The short’s Zoom format and the fact that the individual performers were filmed at their own homes created constraints that became part of the creative process, says Whaley, who directed the project.
“Limitations can be a catalyst for creative ideas,” the director explains. “In this case, our limitations actually worked as an ‘unlock’, and we used the constraint of Zoom to our advantage to create a sense of immediacy and urgency.”

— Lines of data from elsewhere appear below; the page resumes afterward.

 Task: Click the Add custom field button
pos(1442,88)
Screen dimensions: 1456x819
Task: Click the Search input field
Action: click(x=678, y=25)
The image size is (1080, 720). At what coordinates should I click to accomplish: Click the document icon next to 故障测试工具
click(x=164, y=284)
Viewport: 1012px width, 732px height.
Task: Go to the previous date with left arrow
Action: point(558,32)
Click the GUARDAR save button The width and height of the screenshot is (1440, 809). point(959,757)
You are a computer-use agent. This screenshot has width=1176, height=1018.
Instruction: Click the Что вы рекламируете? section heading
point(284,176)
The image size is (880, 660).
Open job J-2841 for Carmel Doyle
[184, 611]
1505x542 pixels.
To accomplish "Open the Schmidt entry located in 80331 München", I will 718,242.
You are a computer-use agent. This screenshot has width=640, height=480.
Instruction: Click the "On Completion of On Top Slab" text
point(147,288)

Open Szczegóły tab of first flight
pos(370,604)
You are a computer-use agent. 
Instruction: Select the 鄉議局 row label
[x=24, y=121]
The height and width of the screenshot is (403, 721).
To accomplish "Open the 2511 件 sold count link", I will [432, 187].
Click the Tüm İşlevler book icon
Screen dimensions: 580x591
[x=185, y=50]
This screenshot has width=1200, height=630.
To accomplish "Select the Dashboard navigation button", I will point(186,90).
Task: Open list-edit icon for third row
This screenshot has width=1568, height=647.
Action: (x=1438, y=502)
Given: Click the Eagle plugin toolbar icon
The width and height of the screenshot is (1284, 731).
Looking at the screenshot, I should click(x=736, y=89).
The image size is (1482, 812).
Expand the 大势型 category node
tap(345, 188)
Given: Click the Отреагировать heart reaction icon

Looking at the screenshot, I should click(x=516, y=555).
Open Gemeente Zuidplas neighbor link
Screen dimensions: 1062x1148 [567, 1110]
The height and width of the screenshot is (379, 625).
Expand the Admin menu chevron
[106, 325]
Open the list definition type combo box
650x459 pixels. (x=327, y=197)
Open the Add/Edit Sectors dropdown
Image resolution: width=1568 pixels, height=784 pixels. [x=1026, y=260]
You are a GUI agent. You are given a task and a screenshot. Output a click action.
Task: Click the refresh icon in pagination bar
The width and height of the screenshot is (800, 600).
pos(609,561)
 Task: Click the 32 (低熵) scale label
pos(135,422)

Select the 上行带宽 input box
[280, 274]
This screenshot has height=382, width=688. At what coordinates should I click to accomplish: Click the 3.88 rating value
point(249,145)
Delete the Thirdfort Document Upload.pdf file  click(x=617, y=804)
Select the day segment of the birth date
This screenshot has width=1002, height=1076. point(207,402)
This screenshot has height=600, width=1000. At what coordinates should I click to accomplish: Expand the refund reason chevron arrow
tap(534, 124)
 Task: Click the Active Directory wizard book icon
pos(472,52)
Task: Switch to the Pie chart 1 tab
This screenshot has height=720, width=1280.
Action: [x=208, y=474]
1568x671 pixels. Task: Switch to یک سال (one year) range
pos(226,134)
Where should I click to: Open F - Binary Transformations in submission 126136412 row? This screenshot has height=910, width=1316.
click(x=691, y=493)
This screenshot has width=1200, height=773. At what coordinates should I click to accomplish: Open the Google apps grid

During the first two weeks that the film was posted to the Internet, it received 12,000 unique views, and many notes of appreciation, especially from among the APT community, says Hanke, the film’s screenwriter and producer.
Heart and Humor
“We wanted to make a movie with both heart and humor, a story that would hopefully make people feel less crazy in an admittedly crazy time,” Hanke says. “One of my favorite emails came from a doctor on the front lines with patients, who wrote, ‘What a funny, sweet, caring, loving, touching film...its creativity and warmth helped me.’
“Just the idea that we were able to help someone for a few minutes is very humbling,” Hanke adds.
2020 Season Becomes APT 2021
American Players Theatre may be closed this season, but the company will move all of its plays scheduled for 2020 to 2021. The lineup includes two works by William Shakespeare – Julius Caesar and Love’s Labor Lost; Sense and Sensibility by Jane Austen; Rough Crossing by Tom Stoppard; The Madwoman of Chaillot by Jean Giraudoux; The River Bride by Marisela Treviño Orta; A Phoenix Too Frequent by Christopher Fry; The Brothers Size by Tarell Alvin McCraney; and Stones in His Pockets by Marie Jones.
Ticketholders for 2020 may receive a full refund, may apply the cash amount to plays during the 2021 season, or may choose to donate the full or partial value of their tickets to the theater. Donations will be matched on a dollar-for-dollar basis up to $750,000 by funds raised by the APT board of directors.